La qualité de la relation que l’enfant adopté développe avec son parent joue aussi un rôle important sur le développement de l’enfant. Une étude longitudinale, menée auprès de 160 enfants, démontre que la qualité du lien d’attachement parent-enfant durant la petite enfance (5-30 mois) est associée à un meilleur développement psychosocial à l’âge scolaire (Stams, Juffer, & Van IJzendoorn, 2002) et indirectement à un meilleur développement à l’adolescence (Jaffari-Bimmel, Juffer, Bakermans- Kranenburg, & Mooijaart, 2006). Les résultats d’une autre étude menée auprès de 701 adolescents adoptés rapportent que les enfants adoptés qui ont une bonne relation avec

leurs parents adoptifs sont moins sujets à être suspendus de l’école, à avoir des démêlés avec la justice ou à consommer des drogues illicites (Whitten & Weaver, 2010).

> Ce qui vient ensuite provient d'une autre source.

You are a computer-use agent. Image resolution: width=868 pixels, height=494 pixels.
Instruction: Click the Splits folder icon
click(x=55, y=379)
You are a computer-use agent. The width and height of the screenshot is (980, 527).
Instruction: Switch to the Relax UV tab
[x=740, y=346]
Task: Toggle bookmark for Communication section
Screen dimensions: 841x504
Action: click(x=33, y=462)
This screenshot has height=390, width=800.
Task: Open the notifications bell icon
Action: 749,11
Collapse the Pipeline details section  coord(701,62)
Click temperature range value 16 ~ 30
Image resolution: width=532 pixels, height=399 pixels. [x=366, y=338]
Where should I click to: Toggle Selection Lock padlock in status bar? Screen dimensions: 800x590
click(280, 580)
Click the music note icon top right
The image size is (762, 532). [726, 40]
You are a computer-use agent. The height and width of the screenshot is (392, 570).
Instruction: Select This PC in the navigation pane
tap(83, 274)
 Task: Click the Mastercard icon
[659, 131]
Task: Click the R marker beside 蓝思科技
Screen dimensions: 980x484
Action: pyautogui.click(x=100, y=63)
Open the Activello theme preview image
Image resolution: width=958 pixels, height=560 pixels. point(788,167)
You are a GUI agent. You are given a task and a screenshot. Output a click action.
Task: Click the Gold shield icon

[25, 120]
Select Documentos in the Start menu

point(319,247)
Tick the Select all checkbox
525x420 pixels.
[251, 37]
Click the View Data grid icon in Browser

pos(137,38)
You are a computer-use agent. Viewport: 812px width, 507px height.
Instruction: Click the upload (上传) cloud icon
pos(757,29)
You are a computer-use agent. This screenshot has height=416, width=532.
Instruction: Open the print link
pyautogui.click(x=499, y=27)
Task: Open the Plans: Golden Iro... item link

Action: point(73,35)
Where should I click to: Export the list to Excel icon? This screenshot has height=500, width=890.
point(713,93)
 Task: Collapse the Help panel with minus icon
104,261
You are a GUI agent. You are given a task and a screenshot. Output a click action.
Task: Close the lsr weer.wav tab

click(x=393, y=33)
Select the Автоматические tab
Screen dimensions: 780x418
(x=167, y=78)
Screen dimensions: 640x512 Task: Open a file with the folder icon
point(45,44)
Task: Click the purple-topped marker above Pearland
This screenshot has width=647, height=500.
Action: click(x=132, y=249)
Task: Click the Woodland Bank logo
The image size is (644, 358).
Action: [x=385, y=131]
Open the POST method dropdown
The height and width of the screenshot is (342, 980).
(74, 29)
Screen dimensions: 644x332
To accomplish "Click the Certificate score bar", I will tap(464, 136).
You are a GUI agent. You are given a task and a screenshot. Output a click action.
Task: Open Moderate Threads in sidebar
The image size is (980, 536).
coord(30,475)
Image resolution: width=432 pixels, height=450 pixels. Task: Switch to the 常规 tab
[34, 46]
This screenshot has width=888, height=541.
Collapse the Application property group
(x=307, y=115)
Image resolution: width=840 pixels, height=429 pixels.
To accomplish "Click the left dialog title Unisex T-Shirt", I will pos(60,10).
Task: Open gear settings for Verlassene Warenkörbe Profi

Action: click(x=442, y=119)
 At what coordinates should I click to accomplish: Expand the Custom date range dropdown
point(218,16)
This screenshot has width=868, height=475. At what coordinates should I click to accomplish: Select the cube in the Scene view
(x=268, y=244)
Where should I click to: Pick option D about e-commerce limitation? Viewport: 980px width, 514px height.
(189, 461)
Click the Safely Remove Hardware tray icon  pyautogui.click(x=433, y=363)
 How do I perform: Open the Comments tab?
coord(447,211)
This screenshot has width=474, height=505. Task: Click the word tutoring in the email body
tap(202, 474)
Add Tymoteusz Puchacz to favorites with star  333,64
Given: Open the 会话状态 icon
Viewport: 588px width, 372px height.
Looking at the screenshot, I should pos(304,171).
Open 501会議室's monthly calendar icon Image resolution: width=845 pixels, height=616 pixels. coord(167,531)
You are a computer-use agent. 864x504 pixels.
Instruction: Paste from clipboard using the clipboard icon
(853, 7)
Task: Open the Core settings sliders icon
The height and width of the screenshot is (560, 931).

D’autre part, les pratiques éducatives des parents adoptifs ont aussi fait l’objet d’une attention particulière. Les résultats d’une étude comparant le développement de 50 enfants adoptés à l’international et de 50 enfants adoptés localement mettent en évidence que les parents adoptant à l’international utilisent davantage les techniques de résolution de problèmes, prennent davantage soins des enfants et ont des pratiques plus intrusives, surprotectrices et contrôlantes ; ces différences n’ont toutefois pas d’impact significatif sur le développement cognitif, scolaire et affectif des enfants adoptés (Levy-Shiff et al., 1997). Une autre étude menée auprès de 133 filles adoptées obtient des résultats comparables à ceux rapportés en population générale : l’usage de pratiques éducatives autoritaires et coercitives sont associées à davantage de problèmes de comportements (Tan, Camras, Deng, Zhang, & Lu, 2012). Ainsi, les données actuelles montrent qu’en regard des pratiques éducatives, les mêmes constats que ceux observés en population générale s’appliquent aux enfants adoptés.

En conclusion, les recherches des dernières années ont permis d’identifier plusieurs facteurs qui influencent le développement affectif et comportemental de l’enfant adopté, allant de son histoire familiale aux caractéristiques de son milieu adoptif. Toutefois, la plupart des études répertoriées [voir annexe 2] contrôlaient pour la majorité des facteurs identifiés, nommément l’âge et le sexe de l’enfant adopté, l’âge et le nombre d’années d’éducation des parents, la taille de la famille et le statut socio-économique, ainsi que plusieurs facteurs périnataux tels que le poids à la naissance, la durée de gestation, le suivi médical et l’exposition prénatale aux substances. Ainsi, malgré le contrôle de nombreux facteurs de risque associés au développement de l’enfant adopté, il persiste des écarts entre les enfants adoptés et les enfants non adoptés sur les échelles de problèmes de comportement. Plus spécifiquement, un sous-groupe d’enfants adoptés semble connaître beaucoup plus de difficultés que les autres (Brand & Brinich, 1999; Hauggard, 1998; Sharma et al., 1998). Certains cliniciens postulent que ces difficultés chez l’enfant adopté découlent de la perte de contacts avec ses origines (Lifton, 2002; Verrier, 2004). Selon

Grotevant (1997a), l’enfant adopté doit tenter de donner un sens à son adoption, c’est- à-dire créer un sentiment de continuité avec son passé, son présent et son futur. Ce processus est complexe et dépend de la façon dont l’enfant adopté évolue au sein de son réseau familial et social.